Elections indonésiennes : le Diable contré par Joko Widodo

L’Indonésie a mauvaise presse depuis quelques décennies. Un gouvernement militaire qui a perduré pendant près de trente ans sous « l’Ordre Nouveau » de Suharto (1966-1998), renversant le président Sukarno, symbole de l’Indépendance du pays après la colonisation néerlandaise ; des attentats commis par des terroristes fanatiques à plusieurs reprises dans des sites touristiques, dont dans l’île balinaise hindoue bouddhiste, depuis le 11 septembre 2001 ; une production intensive d’huile de palme corrélée à une destruction massive de forêts et de la biodiversité locale ; des pathologies sociales dans plusieurs îles, incluant une criminalité liée au trafic de drogue dont des incidents ont été relayés en boucle par certains médias.

Même le Président Joko Widodo nouvellement réélu le 17 avril 2019 est loin de faire l’unanimité en Occident. En double cause : son combat contesté contre la drogue ; et son ministère défendant partiellement les intérêts de la production d’huile de palme. Après avoir fait la couverture du Times en 2014 en tant qu’homme de l’année après sa première élection contre le gendre de Suharto, c’est tout juste aujourd’hui, notamment en France, s’il n’est pas accusé de commettre des écocides et des massacres d’Orang-outans.

Mais que connaît-on au juste de l’héritage politique et du programme de Jokowi, surnom du Président ? Plus généralement, que connaît-on de cette troisième plus grande démocratie du monde mis à part un étalage de « nouvelles » souvent peu flatteur ?

Sans doute, devons-nous faire un petit effort de compréhension, d’abord historique, ne serait-ce que pour comprendre d’où (re)part le peuple indonésien, ainsi que les enjeux et les défis économiques qui nous rapprochent aujourd’hui et nous lient, qu’on le veuille ou non, à commencer par la consommation de leur production d’huile de palme dont nous sommes si dépendants et qu’il serait un peu hypocrite -et injuste- de condamner hâtivement et bilatéralement.

Et ce d’autant plus que la Suisse a conclu en décembre 2018 un accord d’échange bilatéral à la défaveur des paysans indonésiens qui pratiquent pourtant encore l’échange de semences… Tout en applaudissant à la Déclaration de l’ONU sur la protection des droits paysans, paradoxe qui n’a pas échappé à un collectif d’ONG, dont Pain pour le Prochain.

Pas de parti écologique, ni de « droite » ou de « gauche »

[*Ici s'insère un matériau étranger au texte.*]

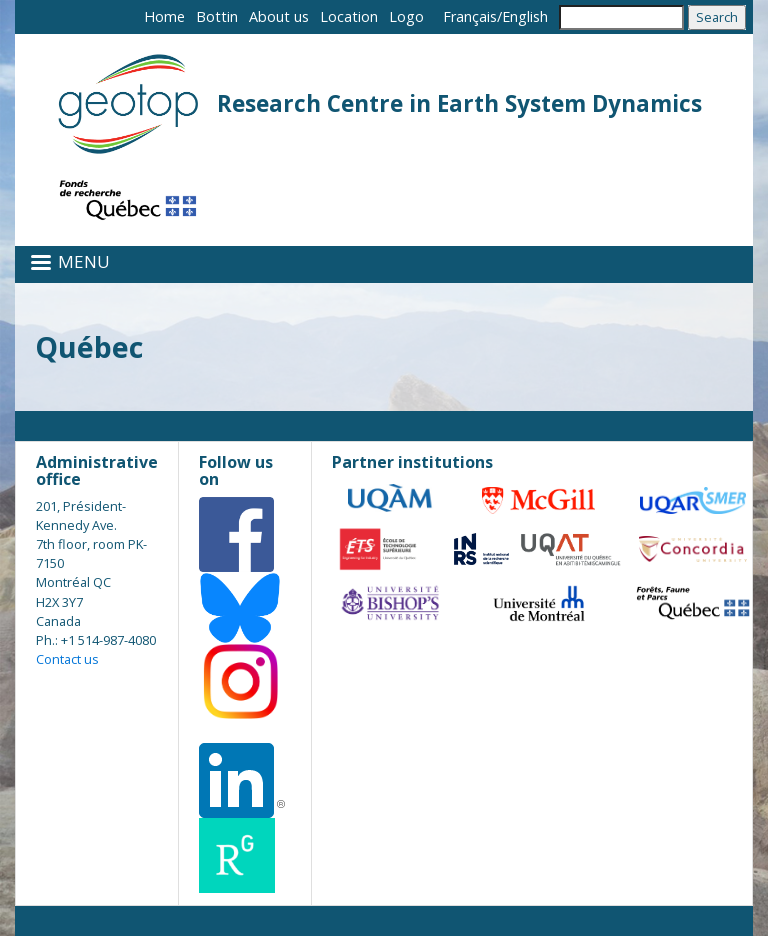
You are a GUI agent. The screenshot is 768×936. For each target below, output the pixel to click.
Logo (406, 16)
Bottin (217, 16)
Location (349, 16)
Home (164, 16)
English (525, 16)
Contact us (67, 659)
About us (279, 16)
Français (470, 16)
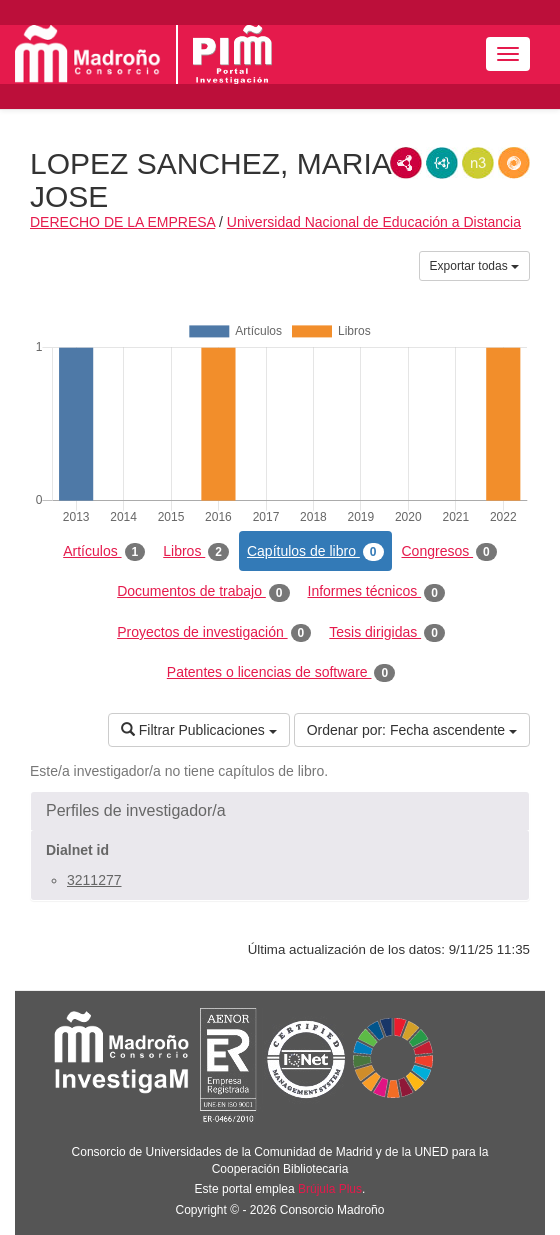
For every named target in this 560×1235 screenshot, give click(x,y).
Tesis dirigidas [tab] (387, 633)
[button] (280, 811)
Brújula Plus (330, 1189)
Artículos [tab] (104, 552)
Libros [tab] (196, 552)
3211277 (94, 880)
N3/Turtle (478, 163)
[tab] (280, 811)
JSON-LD (442, 163)
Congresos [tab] (449, 552)
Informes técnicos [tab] (376, 592)
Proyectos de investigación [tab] (214, 633)
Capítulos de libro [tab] (315, 552)
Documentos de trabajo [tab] (203, 592)
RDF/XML (406, 163)
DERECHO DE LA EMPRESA (122, 222)
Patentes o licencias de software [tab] (281, 673)
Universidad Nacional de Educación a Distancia (374, 222)
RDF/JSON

Tout d’abord, il importe de préciser qu’il n’y a pas en soi de parti politique de droite ou de gauche, ni de parti écologique en Indonésie à proprement parler. Depuis le massacre des communistes durant le régime militaire de Suharto, le terme même de communiste est encore tabou et imprononçable en public ; celui de socialiste reste suspect et non revendiqué. Il faut donc lire entre les lignes, comprendre comment s’imbriquent le socialisme et l’écologie notamment au sein des partis eux-mêmes dont celui de Jokowi ; et voir aussi au-delà de notre interprétation des religions. Car Joko Widodo n’est pas simplement un « musulman modéré ». Son parti, le PDI-P (parti démocrate indonésien), est un parti progressiste, qui prend en soin les précaires, s’intéresse au volet social et à l’éducation qui ont été les points forts de son programme et ont largement contribué à sa réélection en 2019. Sous sa présidence la pauvreté a reculé et la protection sociale avancé.

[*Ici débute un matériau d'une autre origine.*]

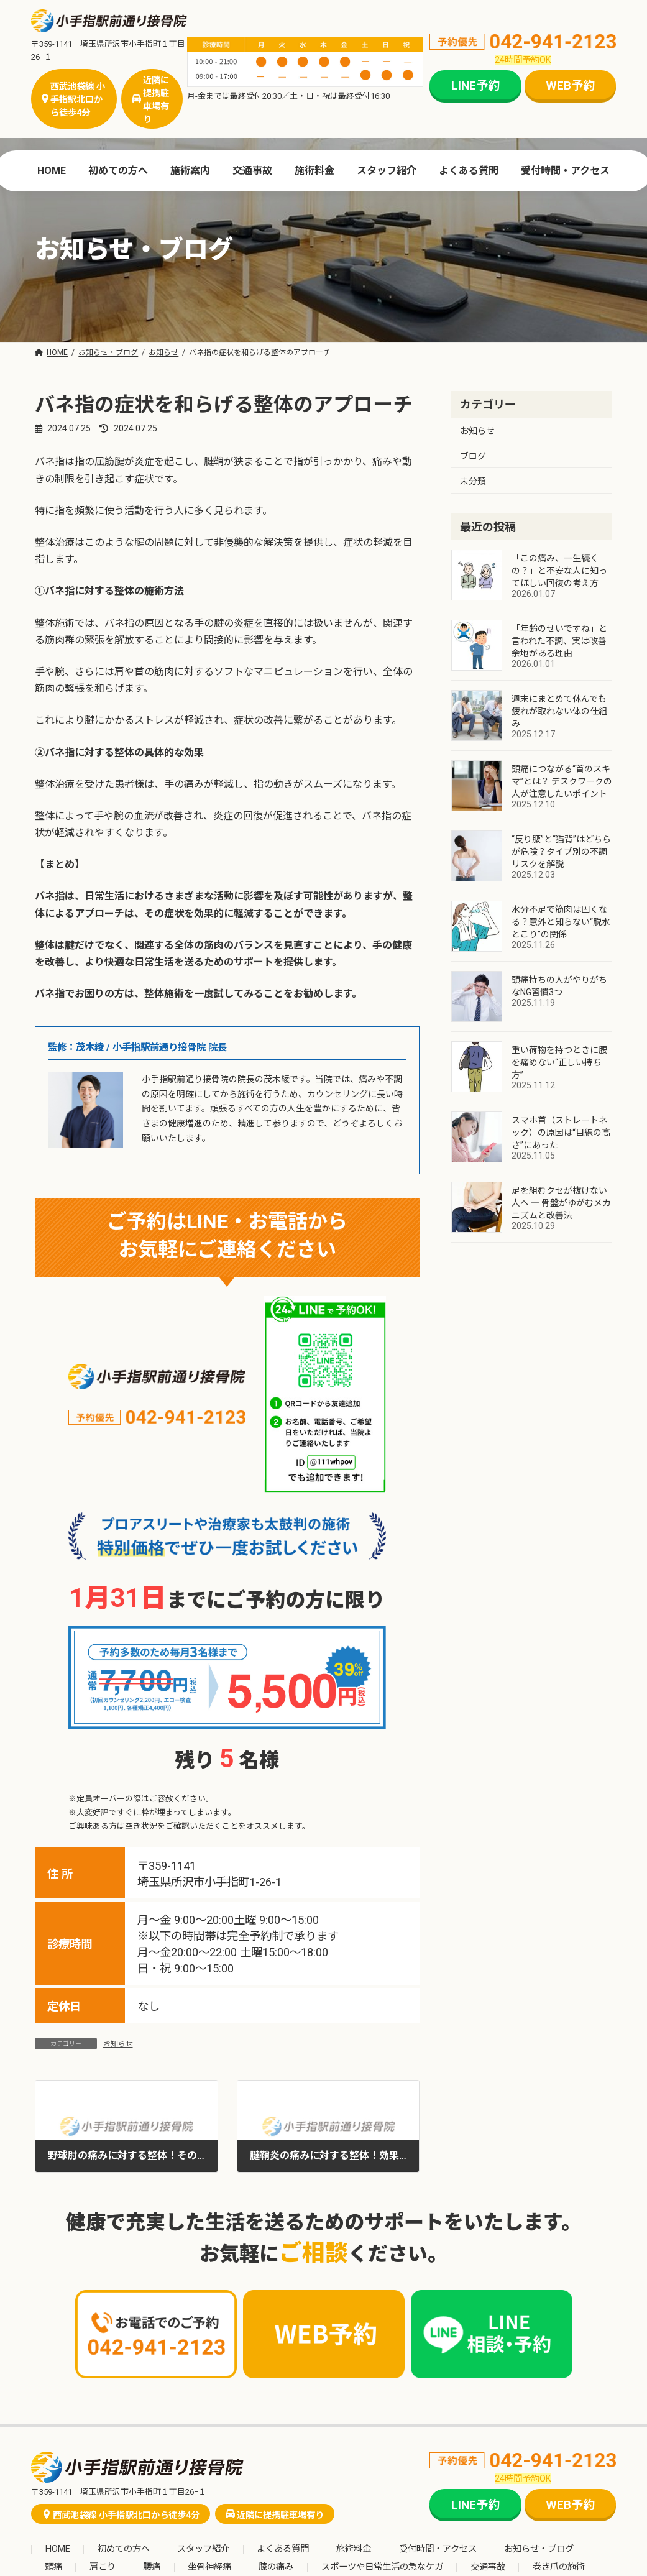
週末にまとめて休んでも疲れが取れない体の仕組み (559, 711)
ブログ (473, 456)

De plus, ce Président, du point de vue de ceux qui le soutiennent et de la législation mise en œuvre protège aussi les petits producteurs du rachat systématique de leurs terres, défend leurs intérêts, et se déplace plus qu’aucun avant lui pour aller rencontrer les gens, dont les peuples aborigènes avec lesquels les relations se pacifient. Enfin, dans une tradition syncrétiste qu’il incarne aussi, il reste ferme avec l’intégrisme religieux, allié de son rival battu, et a réaffirmé pendant les débats l’annonce d’un programme de protection des forêts dont les dégradations ont chuté sous son mandat. Pour autant, la tâche est loin d’être aisée.

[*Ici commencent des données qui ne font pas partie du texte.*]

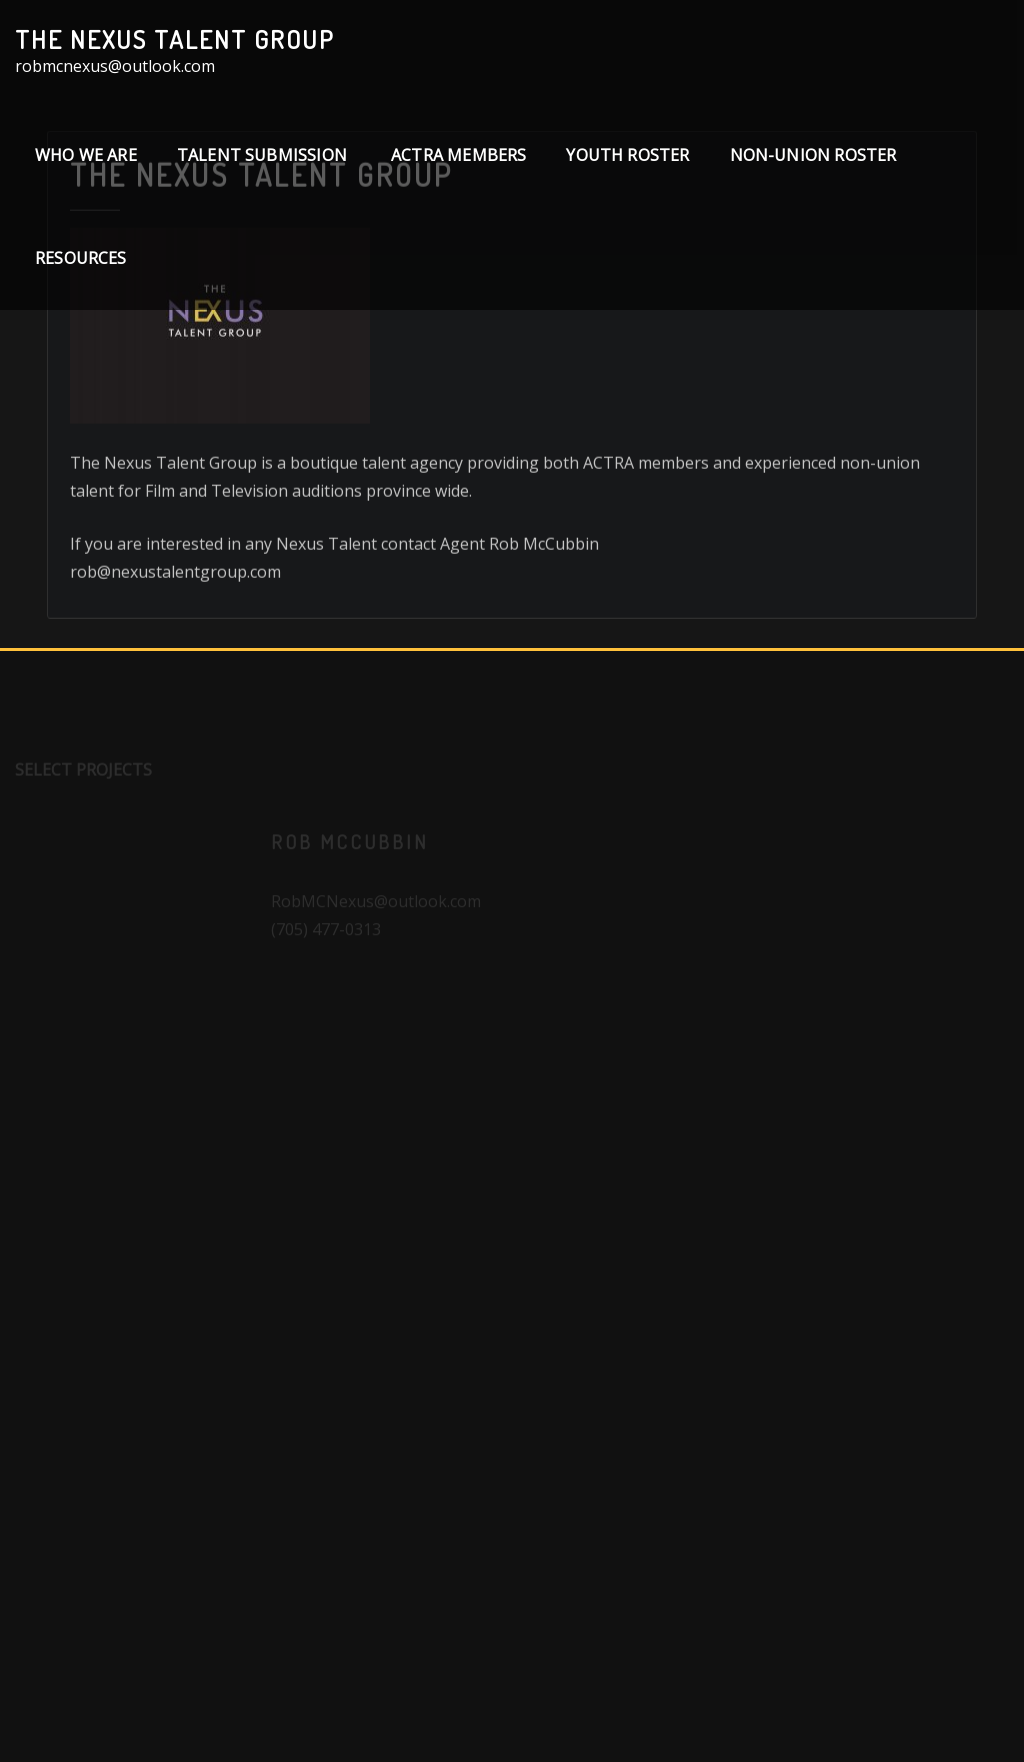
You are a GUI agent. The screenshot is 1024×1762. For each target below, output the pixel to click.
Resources (81, 258)
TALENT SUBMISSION (264, 155)
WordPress (533, 1717)
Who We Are (86, 155)
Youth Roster (627, 155)
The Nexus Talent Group (175, 39)
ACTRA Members (458, 155)
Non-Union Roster (813, 155)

Un héritage énorme à gérer pour Jokowi

La relève politique démocratique qu’incarne le Président Joko Widodo doit composer avec le lourd héritage colonial, politique et économique du pays auquel s’ajoute la richesse de ses racines culturelles, spirituelles, ethniques : 77 langues parlées reconnues à travers les 18’000 îles du pays et plus de 400 dialectes identifiés entre les communautés et clans locaux.

Or, de cette diversité, le Président Sukarno qui a mené le pays à l’Indépendance après la seconde Guerre Mondiale et quatre cent ans de colonisation néerlandaise, en a fait une force. Il a créé, dans un discours fondateur du 17 août 1945, le Pancasila, doctrine qui s’articule autour de cinq principes clés et qui incarne la philosophie du nouvel Etat indonésien. Ces cinq principes combinent la croyance en un Dieu suprême ; l’affirmation d’une humanité à la fois civilisée et juste ;  l’unité de l’Indonésie ; l’idée d’une démocratie dirigée par la sagesse de la délibération parmi les représentants ; et la justice sociale.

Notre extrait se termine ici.